An official release cannot be changed, once released. If an issue report has been marked as fixed it is because a later version resolved the problem already.

Sorry. latest version still has this bug. My patch applies to 6.x-1.11.

I need my admins to be able to "administer nodes" but they should NOT see ALL the meta tags fields on a node form.

Are you sure you didn't give permission to administer meta tags to users with permission to administer nodes?
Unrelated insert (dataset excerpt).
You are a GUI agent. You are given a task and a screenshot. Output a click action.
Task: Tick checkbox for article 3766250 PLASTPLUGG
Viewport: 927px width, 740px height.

The code verifies if the user has permission to administer meta tags before to show the editing form fields for all the meta tags.

Removing that code line as just the effect to not allow users with permission to administer meta tags to not be able to see all the meta tags edit fields, which is different from allowing the users with permission to administer nodes to see all the meta tags edit fields.

Works for me, it might be require to rebuild permissions after upgrade to the latest version.

I am using version 6.11. (I installed 6.11 not an upgrade).

I had this same problem with these settings for my editor user:

Administer nodes NO
Nodewords module administer meta tags YES
edit canonical URL meta tag NO
edit meta tag ABSTRACT NO
edit meta tag COPYRIGHT NO
edit meta tag DESCRIPTION YES
edit meta tag KEYWORDS YES
edit meta tag REVISIT-AFTER NO
edit meta tag ROBOTS NO

The editor could see and edit all tags (unwanted behaviour).
The problem existed for both old and new nodes.
__________________
These settings work:

Administer nodes NO
Nodewords module administer meta tags NO
edit canonical URL meta tag NO
edit meta tag ABSTRACT NO
edit meta tag COPYRIGHT NO
edit meta tag DESCRIPTION YES
edit meta tag KEYWORDS YES
edit meta tag REVISIT-AFTER NO
edit meta tag ROBOTS NO

The editor can now only see and edit Description and Keywords.
Which is what I need.

Cheers
Miriam

Administer nodes NO
Nodewords module administer meta tags YES

The permission administer meta tags should be given to trusted roles, not to everybody.